From the line containing "Task: Expand the Review dropdown arrow" down to the final entry below, restate each line word for word.

[Extracted data entries]

⟨

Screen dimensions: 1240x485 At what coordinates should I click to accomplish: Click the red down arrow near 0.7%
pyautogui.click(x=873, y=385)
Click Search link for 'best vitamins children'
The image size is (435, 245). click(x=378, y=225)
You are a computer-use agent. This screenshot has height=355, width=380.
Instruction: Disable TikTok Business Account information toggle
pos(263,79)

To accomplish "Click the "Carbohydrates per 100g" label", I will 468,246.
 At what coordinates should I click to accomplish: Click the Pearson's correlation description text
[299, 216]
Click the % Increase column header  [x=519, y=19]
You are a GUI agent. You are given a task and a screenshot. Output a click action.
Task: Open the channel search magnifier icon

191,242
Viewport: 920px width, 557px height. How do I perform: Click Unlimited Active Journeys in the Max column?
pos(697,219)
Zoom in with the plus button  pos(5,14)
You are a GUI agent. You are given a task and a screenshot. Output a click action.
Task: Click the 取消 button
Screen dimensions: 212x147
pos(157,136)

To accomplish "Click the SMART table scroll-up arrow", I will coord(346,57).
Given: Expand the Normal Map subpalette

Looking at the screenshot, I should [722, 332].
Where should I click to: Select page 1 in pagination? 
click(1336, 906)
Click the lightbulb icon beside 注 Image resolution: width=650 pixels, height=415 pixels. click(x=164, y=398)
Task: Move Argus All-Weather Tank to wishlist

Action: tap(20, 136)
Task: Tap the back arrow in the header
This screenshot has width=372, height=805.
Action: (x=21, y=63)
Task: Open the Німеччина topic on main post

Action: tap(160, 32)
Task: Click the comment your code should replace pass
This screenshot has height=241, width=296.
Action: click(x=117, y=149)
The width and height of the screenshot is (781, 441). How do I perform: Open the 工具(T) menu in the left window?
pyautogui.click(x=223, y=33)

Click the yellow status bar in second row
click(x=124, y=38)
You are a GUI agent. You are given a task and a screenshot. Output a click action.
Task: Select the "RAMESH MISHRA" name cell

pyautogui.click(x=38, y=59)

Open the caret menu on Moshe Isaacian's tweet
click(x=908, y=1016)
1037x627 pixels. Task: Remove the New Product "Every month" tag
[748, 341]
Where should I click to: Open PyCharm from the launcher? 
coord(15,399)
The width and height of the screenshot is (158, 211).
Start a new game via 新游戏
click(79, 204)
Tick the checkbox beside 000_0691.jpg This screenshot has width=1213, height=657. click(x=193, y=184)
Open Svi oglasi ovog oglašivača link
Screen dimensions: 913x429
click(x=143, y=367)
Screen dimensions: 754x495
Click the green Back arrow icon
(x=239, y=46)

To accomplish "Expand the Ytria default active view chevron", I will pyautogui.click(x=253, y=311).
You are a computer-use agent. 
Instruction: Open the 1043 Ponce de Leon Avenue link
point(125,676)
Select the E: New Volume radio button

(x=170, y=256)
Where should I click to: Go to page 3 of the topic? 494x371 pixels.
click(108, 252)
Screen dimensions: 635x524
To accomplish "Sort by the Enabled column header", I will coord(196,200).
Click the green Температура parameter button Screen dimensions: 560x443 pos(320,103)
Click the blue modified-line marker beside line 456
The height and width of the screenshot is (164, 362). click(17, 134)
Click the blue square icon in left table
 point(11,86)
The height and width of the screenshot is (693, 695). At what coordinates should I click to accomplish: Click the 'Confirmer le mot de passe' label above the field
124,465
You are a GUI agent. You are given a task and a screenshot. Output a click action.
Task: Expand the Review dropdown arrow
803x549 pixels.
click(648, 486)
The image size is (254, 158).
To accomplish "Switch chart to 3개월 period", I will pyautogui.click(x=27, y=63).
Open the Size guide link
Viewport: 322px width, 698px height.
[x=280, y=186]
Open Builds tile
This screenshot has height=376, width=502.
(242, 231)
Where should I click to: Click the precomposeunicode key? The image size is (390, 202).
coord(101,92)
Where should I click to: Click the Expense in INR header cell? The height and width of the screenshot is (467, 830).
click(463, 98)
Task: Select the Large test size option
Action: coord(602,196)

⟩

(Worked solution)
Task: Expand the Review dropdown arrow
803x549 pixels.
click(648, 486)
The image size is (254, 158).
To accomplish "Switch chart to 3개월 period", I will pyautogui.click(x=27, y=63).
Open the Size guide link
Viewport: 322px width, 698px height.
[x=280, y=186]
Open Builds tile
This screenshot has height=376, width=502.
(242, 231)
Where should I click to: Click the precomposeunicode key? The image size is (390, 202).
coord(101,92)
Where should I click to: Click the Expense in INR header cell? The height and width of the screenshot is (467, 830).
click(463, 98)
Task: Select the Large test size option
Action: coord(602,196)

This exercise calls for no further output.